Una
tarde de primavera los vi, agarraditos de la mano. Conmovían la alegría
incontenible y el temor en sus miradas. ¿Qué tendrían; veinte, veinticinco
años? Los acompañaba el viejo Bermúdez, confirmando mis peores sospechas.
Parecía
que no alcanzaban a apreciar la real magnitud de lo que tenían entre manos. Con
un gritito agudo, ella se soltó y corrió hacia el fondo. No pudo llegar muy lejos:
los cardos bien altos le impidieron la entrada. Los intrusos husmearon un
poquito y regresaron al auto. Al rato se bajó Bermúdez, abrió el baúl del que
sacó una estaca y un cartel. Desde mi lugar no podía ver qué decía, pero no
hacía falta. Tenía los días contados.
Admito
que me relajé, habían pasado algunas semanas y nadie volvió por aquí. Una mañana
me despertaron las grúas y las palas mecánicas. Primero arrancaron con
brutalidad todos los cardos, después les tocó el turno a las ortigas y por
último a las flechas de agua. Para cuando terminaron, me habían dejado desnuda
mostrando impúdicamente mis arideces e irregularidades. ¡Logré conservar una
fila de orgullosos cipreses que cuidaban la retaguardia! Casi anochecía, las
pesadas orugas giraron quejumbrosas y se fueron tras el viejo Bermúdez. Juré,
por lo bajo, que esto no quedaría así.
Los
operarios miraban perplejos. Habían llegado con un camión mezclador y otro más
repleto de ladrillos, cemento y arena. El sol apenas asomaba y parecían no
advertir el rocío helado que empapaba sus ropas. Aun así, no se movieron un
centímetro, sin dar crédito a sus ojos. Lo que anoche habían dejado como un
terreno desmalezado y listo para erigir su horrible mole de concreto, esta
mañana aparecía nuevamente cubierto de cardos, ortigas y flechas de agua. Me
costó contener la risa ante la expresión de sus rostros. Llamaron urgente a
Bermúdez, quien pareció no sorprenderse en absoluto de semejante milagro de la
naturaleza. “¡Otra vez!” musitó mientras
me miraba amenazante. Les ordenó regresar los camiones y traer nuevamente las
orugas y las palas mecánicas. A él, ningún pedazo de tierra mugrienta le iba a
torcer el brazo.
Los
días sucedieron a las noches. Las orugas y las palas se retiraban al caer la
tarde dejando la tierra lisa como como la piel de un bebé, y por la mañana los
camiones con cemento y arena encontraban todo cubierto de cardos, ortigas y
punta de flechas. Detrás, los orgullosos cipreses parecían disfrutar del
momento.
El
fenómeno atrajo la atención del mundo entero, algo que no estaba en mis planes.

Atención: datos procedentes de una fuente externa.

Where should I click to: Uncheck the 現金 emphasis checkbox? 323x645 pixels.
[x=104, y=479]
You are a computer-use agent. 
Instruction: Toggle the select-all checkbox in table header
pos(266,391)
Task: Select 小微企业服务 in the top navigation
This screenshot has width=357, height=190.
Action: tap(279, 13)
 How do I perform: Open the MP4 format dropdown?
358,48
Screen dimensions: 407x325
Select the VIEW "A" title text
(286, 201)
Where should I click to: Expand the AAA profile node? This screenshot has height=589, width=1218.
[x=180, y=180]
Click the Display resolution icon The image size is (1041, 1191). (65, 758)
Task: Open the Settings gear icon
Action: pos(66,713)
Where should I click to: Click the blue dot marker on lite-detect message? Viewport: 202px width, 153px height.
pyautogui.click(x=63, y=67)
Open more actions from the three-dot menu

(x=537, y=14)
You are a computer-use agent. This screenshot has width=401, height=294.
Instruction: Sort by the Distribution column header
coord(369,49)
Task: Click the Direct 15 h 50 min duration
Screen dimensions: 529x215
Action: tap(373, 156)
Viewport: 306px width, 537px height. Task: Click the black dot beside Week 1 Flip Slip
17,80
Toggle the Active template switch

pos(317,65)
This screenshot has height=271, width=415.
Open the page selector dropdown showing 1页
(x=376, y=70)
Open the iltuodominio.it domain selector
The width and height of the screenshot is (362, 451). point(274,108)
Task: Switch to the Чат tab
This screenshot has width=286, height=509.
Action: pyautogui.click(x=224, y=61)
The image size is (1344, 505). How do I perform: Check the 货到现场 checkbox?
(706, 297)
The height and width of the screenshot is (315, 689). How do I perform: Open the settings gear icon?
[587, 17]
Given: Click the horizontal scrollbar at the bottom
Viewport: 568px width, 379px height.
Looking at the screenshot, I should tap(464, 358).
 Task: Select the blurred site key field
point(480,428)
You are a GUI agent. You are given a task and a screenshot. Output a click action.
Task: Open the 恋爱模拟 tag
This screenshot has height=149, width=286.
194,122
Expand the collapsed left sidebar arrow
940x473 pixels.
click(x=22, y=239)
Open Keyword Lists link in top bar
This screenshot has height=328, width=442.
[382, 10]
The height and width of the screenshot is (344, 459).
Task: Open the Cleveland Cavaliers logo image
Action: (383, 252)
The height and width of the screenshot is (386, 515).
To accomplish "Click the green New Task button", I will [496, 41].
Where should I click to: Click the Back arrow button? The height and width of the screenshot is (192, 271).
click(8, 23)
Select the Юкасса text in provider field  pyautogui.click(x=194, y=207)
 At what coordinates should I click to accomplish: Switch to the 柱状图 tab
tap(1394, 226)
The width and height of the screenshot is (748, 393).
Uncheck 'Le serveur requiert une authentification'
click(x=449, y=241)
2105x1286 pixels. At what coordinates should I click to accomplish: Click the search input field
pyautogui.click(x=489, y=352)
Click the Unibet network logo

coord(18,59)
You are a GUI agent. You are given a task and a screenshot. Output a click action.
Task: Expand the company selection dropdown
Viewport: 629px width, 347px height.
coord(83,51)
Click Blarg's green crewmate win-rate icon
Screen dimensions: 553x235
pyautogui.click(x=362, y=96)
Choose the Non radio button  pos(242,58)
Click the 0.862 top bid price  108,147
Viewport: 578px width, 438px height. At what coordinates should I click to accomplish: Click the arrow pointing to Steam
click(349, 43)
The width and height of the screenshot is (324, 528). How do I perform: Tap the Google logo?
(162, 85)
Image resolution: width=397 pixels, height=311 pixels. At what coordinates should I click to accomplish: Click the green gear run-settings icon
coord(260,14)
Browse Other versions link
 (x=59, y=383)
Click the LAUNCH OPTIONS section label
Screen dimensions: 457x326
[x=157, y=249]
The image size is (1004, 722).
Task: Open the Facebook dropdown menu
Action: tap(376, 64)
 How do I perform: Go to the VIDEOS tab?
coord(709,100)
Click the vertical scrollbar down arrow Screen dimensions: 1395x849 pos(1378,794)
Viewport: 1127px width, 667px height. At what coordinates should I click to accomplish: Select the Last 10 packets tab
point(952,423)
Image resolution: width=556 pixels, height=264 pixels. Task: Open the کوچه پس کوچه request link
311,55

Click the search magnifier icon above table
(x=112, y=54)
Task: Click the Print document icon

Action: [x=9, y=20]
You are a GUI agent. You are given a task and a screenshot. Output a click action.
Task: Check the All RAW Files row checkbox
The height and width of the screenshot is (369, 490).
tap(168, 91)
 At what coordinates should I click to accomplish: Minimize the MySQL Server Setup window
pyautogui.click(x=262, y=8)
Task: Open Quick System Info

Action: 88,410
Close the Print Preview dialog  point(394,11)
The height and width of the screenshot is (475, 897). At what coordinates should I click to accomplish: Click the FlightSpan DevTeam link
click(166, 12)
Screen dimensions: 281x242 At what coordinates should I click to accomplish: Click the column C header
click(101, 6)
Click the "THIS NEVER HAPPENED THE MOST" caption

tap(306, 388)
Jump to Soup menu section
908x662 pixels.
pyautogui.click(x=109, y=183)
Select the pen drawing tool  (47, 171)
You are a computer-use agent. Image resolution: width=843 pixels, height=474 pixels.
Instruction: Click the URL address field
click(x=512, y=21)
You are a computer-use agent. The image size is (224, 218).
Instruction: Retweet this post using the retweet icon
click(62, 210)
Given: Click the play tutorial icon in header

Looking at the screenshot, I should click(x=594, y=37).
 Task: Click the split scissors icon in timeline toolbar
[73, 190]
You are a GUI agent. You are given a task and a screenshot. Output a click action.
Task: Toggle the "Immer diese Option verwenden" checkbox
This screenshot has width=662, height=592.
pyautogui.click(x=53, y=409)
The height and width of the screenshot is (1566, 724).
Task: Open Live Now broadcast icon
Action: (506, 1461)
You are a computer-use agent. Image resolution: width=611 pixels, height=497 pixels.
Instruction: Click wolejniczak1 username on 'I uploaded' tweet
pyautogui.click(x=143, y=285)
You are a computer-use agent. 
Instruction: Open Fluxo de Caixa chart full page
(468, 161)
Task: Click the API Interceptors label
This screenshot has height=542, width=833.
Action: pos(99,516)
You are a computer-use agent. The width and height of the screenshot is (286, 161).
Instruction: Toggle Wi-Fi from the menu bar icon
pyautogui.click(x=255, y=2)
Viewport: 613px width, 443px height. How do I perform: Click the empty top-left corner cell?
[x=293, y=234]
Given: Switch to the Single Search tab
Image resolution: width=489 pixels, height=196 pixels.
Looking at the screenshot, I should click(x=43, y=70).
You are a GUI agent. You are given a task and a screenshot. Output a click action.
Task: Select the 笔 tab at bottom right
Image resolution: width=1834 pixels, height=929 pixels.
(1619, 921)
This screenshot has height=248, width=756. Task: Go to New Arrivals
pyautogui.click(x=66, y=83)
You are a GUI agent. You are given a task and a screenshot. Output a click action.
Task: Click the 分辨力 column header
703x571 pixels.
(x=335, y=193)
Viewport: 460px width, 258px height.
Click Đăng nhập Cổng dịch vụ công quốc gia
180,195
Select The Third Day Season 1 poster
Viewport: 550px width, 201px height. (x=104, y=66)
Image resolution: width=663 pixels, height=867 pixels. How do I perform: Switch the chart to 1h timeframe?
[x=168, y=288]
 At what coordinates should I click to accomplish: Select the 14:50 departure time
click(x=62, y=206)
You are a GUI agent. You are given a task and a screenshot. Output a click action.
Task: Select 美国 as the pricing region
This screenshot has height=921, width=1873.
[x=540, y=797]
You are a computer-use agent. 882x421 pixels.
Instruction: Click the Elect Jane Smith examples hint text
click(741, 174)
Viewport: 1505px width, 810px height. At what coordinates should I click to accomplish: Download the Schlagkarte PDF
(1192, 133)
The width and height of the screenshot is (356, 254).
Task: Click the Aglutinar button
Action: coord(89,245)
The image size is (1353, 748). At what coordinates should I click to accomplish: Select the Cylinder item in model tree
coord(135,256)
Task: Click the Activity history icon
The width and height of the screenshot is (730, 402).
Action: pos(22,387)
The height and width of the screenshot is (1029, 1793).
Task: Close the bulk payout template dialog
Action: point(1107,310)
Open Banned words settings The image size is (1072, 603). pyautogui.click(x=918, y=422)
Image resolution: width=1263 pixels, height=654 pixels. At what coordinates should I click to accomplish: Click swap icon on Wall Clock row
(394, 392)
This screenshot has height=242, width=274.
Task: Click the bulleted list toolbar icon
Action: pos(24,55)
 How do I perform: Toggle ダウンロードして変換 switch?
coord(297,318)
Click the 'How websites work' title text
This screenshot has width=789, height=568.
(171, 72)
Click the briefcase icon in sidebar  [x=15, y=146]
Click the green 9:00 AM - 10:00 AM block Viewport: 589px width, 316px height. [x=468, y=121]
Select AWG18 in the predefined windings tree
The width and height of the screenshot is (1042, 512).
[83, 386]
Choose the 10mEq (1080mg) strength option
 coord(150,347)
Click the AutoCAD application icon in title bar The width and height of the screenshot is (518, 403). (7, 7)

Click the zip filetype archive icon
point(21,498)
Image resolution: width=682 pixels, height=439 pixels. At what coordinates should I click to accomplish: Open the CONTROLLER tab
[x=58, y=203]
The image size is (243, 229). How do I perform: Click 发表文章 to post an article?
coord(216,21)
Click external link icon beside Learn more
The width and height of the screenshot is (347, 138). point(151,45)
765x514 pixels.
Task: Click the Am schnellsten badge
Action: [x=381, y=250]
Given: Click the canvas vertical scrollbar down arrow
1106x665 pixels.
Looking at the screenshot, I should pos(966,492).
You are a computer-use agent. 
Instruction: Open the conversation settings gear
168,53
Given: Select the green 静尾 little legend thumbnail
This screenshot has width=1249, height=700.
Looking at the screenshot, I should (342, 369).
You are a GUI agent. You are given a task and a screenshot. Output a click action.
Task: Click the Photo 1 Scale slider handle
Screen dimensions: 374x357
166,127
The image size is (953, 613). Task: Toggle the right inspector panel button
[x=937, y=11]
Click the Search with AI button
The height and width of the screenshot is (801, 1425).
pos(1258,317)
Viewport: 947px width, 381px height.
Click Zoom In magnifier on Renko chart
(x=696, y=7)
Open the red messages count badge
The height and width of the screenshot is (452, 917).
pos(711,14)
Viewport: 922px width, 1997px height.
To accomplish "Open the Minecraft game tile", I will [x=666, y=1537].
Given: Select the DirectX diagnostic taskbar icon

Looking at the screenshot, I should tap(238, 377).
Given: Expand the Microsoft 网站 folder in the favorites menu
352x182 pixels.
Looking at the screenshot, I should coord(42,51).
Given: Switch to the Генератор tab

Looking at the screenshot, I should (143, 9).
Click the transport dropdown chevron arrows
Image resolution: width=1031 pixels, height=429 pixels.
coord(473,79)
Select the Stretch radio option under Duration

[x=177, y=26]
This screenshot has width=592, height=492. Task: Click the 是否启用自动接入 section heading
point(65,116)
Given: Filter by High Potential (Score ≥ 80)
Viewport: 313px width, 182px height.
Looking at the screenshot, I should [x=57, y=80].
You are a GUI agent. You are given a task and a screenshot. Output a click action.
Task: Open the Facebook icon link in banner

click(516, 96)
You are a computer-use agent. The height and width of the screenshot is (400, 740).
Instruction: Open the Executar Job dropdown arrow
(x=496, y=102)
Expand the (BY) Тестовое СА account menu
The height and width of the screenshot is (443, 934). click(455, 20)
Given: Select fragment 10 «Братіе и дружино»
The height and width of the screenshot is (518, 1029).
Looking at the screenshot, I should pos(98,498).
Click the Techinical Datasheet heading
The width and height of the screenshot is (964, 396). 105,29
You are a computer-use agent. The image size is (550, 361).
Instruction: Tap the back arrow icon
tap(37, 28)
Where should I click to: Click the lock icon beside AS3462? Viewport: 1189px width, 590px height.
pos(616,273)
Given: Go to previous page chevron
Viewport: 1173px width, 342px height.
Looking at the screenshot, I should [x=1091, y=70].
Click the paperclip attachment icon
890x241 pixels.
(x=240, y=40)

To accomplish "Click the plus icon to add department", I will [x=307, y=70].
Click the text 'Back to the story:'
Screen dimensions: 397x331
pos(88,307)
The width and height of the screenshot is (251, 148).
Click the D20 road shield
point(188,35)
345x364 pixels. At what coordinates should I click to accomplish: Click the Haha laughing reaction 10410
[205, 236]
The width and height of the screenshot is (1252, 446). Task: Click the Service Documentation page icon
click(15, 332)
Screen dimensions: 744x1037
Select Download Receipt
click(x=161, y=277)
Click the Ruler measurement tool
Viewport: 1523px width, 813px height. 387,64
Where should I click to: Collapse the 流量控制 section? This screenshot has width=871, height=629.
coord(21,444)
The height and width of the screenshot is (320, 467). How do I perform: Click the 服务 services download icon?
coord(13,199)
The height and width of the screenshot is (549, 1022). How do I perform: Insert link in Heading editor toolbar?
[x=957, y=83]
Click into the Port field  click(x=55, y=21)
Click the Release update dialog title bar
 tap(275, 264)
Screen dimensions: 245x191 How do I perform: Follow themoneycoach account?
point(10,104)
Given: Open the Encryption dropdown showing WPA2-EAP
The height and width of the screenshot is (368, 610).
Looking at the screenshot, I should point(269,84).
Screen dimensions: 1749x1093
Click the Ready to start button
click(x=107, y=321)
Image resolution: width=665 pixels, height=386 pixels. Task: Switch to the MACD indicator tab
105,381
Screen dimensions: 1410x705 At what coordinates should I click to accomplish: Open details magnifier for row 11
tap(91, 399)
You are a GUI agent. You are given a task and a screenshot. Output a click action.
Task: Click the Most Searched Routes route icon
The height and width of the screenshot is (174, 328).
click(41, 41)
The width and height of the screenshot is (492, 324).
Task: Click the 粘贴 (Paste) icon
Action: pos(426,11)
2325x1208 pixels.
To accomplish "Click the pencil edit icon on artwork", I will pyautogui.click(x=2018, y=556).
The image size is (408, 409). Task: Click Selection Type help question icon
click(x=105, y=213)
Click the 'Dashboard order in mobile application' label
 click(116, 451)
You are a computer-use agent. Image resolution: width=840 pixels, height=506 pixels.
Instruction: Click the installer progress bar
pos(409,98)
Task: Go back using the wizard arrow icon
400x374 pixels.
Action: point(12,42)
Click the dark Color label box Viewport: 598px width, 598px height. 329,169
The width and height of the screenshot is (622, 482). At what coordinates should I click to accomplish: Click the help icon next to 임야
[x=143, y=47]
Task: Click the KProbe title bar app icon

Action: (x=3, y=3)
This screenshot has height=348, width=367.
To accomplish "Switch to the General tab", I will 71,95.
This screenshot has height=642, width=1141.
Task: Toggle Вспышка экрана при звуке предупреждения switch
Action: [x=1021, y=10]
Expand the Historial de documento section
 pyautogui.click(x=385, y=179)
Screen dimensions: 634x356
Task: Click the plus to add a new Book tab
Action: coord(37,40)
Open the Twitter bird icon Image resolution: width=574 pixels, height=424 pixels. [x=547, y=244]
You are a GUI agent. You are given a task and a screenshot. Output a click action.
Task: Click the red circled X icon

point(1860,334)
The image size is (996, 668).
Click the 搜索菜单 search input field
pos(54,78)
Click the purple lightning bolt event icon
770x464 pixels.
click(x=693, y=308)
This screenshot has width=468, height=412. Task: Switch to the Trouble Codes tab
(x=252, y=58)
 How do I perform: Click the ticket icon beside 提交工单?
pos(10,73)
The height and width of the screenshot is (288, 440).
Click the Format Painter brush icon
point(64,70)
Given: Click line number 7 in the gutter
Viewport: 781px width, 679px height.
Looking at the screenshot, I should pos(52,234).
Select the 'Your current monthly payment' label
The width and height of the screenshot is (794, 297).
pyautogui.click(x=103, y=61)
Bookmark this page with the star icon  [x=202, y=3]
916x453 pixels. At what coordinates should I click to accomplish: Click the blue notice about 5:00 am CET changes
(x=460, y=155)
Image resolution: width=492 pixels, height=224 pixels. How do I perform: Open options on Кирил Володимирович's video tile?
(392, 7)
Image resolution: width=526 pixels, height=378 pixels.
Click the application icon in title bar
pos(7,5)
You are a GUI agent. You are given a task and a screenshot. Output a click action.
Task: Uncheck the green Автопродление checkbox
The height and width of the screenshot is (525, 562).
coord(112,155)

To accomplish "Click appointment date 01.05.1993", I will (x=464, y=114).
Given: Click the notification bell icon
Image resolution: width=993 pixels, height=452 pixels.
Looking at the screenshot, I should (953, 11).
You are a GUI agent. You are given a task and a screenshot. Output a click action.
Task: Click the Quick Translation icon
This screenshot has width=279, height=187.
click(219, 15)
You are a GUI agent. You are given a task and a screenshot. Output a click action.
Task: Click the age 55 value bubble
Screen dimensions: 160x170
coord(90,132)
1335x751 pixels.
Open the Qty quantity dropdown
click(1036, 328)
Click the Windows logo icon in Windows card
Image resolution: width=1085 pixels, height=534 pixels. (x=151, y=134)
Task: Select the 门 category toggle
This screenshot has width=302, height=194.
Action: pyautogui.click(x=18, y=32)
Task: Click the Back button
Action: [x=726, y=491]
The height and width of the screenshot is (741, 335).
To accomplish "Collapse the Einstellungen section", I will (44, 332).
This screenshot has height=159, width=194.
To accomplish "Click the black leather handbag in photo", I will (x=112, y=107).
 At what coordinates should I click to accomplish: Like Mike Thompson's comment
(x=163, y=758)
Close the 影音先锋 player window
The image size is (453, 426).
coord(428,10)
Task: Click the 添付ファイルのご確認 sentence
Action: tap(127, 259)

Lo que antes era un apacible prado frente a mí, se había convertido en un
hervidero de casas rodantes, equipos de filmación, periodistas y políticos.
Tras ellos, Bermúdez sonreía, taimado. Sería cosa de ver quién aguantaba más. Yo
no tenía mucho que perder salvo la tranquilidad. Ellos, todo.
Después
de varios meses, todos se hartaron del monótono espectáculo y se fueron con sus
casas rodantes y sus equipos de filmación en busca de nuevas noticias. Sólo
quedó la parejita, y por supuesto, Bermúdez. Los tortolitos no tenían por qué
saber que el asunto con ese viejo testarudo venía de hacía mucho, y tampoco
parecía importarles. Pensándolo bien, a ellos nunca los noté afligidos por todo
este lío, más bien lo contrario, parecía que disfrutaban aquella mutación
diaria.
Una
mañana, en lugar de observar cómo crecían por enésima vez los cardos, las
ortigas y las flechas de agua, decidieron cruzar. Amablemente, le pidieron a
Bermúdez que retirara sus orugas y sus palas mecánicas; y si podía, que hiciera
lo mismo con su propia humanidad.
Una
vez solos, extendieron una pequeña manta en un claro que había entre los cardos
y se recostaron sobre ella. Se los veía felices y hablaban animadamente. Sólo restaba
decidir dónde construir su morada; entre los cardos, las ortigas, o las flechas
de agua que crecían bajo los orgullosos cipreses del fondo.